Tobacco Road - Erskine Caldwell [51]
“Nobody said things against you, did they, Sister Bessie?” Jeeter asked. “Some people has got a way of talking about people like us.”
“Well, some of them did say a few things about me marrying Dude. They said he was too young to be married to a woman my age, but when they started talking like that, we just got in our new automobile and rode off. A lot of them said it was a sin and a shame for to take my husband’s money and buy an automobile and get married to a young boy like Dude, but while they was doing the talking, me and Dude was doing the riding, wasn’t we, Dude?”
Dude did not answer.
“I reckon Dude has gone to sleep,” Jeeter said. “He worked pretty hard to-day, driving that automobile clear to McCoy and back again.”
Ada sat up in bed.
“Take them overalls off, Jeeter,” she said angrily. “I ain’t never seen the like of it. You know I ain’t going to let you sleep in the bed with them dirty pants on. I have to tell you about it nearly every time. They dirty-up the bed something bad. You ought to know I ain’t going to stand for that.”
“It’s pretty cold again to-night,” Jeeter said. “I get chilly when I don’t sleep with my overalls on. It seems like I can’t do nothing no more like I want to. Sleeping in overalls ain’t going to hurt nothing, noway.”
“You’re the only man I ever knowed of who wanted to sleep in his overalls. Don’t nobody else do like that.”
Jeeter did not answer her. He got up out of bed and climbed out of his overalls and hung them on the foot of the bed. When he got back under the quilts, he was shivering all over.
Bessie could be heard over on the other side of the room stepping around in her stockinged feet getting ready for bed. She had kept her shoes on until she removed her clothes.

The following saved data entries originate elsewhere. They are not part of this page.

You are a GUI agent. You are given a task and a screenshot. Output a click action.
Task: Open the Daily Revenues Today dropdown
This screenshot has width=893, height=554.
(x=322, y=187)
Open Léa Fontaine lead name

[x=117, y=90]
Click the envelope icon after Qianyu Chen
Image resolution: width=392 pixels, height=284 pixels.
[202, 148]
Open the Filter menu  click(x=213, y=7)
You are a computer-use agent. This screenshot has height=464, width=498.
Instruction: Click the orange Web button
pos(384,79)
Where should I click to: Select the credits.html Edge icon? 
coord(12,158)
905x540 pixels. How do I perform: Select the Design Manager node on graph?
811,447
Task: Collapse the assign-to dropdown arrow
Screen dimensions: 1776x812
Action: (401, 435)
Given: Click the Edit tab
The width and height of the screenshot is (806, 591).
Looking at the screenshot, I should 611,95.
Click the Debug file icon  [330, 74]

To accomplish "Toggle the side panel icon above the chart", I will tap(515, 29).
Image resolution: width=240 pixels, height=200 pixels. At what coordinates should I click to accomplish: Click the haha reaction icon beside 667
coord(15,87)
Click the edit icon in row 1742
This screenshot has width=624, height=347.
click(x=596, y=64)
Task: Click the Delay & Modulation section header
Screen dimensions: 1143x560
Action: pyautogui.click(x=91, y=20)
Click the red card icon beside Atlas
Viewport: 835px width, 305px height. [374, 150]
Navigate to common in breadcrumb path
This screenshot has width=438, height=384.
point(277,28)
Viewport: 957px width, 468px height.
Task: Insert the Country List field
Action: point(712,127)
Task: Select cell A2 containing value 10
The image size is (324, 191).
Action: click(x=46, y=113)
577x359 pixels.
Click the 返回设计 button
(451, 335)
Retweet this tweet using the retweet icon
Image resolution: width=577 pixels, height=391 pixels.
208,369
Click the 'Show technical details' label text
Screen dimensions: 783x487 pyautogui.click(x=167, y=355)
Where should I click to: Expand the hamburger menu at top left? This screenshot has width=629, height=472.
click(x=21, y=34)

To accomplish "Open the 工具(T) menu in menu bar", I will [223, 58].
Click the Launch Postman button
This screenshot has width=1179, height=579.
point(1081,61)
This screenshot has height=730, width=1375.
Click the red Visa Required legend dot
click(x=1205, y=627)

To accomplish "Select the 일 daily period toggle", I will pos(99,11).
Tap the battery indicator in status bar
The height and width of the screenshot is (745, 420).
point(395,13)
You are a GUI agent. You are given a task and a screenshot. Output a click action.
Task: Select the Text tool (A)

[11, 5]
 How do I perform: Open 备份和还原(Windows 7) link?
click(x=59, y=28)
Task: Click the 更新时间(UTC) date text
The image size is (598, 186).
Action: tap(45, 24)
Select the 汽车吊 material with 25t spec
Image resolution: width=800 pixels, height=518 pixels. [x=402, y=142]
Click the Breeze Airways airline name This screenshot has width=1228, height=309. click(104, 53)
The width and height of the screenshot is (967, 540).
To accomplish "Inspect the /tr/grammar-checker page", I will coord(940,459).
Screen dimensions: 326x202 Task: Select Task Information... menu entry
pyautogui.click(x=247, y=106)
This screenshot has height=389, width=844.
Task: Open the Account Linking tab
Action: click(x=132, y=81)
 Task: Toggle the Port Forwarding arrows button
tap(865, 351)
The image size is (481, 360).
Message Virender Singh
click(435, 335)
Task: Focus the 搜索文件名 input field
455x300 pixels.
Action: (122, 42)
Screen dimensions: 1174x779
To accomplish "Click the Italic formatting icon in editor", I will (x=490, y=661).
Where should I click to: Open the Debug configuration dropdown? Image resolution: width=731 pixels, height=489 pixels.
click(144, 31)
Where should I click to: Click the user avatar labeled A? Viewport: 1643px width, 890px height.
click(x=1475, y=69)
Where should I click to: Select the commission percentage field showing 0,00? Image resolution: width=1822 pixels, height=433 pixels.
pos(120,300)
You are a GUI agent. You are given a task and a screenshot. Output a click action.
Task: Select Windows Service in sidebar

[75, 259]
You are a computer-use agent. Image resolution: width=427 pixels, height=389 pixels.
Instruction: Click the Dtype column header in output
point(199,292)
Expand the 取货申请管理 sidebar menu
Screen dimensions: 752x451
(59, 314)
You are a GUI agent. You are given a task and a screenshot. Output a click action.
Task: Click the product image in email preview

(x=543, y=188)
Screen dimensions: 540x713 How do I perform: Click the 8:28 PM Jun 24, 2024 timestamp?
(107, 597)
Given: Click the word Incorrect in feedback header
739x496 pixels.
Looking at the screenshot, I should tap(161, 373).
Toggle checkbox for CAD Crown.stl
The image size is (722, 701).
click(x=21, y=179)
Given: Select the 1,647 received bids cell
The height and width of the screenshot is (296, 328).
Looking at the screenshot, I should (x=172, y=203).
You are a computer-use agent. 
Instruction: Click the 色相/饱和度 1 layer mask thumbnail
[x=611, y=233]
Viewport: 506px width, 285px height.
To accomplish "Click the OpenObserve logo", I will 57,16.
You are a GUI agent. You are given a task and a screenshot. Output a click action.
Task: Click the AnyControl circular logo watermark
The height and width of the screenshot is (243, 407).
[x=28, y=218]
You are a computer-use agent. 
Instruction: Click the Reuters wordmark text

Jeeter lifted his head from under the cover and tried to look through the darkness of the room.
“You know, Bessie,” he said, “it sort of makes me feel good like I was before I lost my health to have a woman preacher sleep in my house. It’s a fine feeling I has about you staying here.”
“I’m a woman preacher, all right,” she said, “but I ain’t no different in other ways from the rest of the women-folks. Jeeter, you know that, don’t you?”
Jeeter raised himself on his elbow and strained his eyes to see through the darkness across the room.
“I hope you ain’t leaving us no time soon,” he said. “I’d be powerful pleased to have you sleep here all the time, Bessie.”
Ada thrust her elbow into his ribs with all her strength, and he fell down groaning with pain on the bed beside her.
Bessie could be heard getting into her bed. The corn-shuck mattress crackled, and the slats rattled as she lay down and stretched out her feet. She lay still for several minutes, and then she began to stretch her hands out towards the other side, the impact of her arms making the shucks crackle more than ever.
Suddenly she sat up in bed, throwing the quilts aside.
“Where’s Dude?” she demanded angrily, her voice gruff and unnatural. “Where is you, Dude?”
Not a sound was to be heard in the room. Ada had sat upright, and Jeeter had sprung to a sitting position on the side of the bed. Bessie’s corn-shuck mattress crackled some more, and then the thump of her bare feet on the pine floor could be heard all over the house. Jeeter still did not attempt to speak or to move. He waited to catch every sound in the house.
“You Dude—you Dude!” Bessie cried from the centre of the room, trying to feel her way from bed to bed. “Where is you, Dude—why don’t you answer me? You’d better not try to hide from me, Dude!”
“What’s the matter, Bessie?” Jeeter said.
“Dude ain’t in the bed—I can’t find him nowhere at all.”
Reaching for his overalls, Jeeter jumped to his feet. He began fumbling in his pockets for a match. At last he found one, and bending over, he struck it on the floor.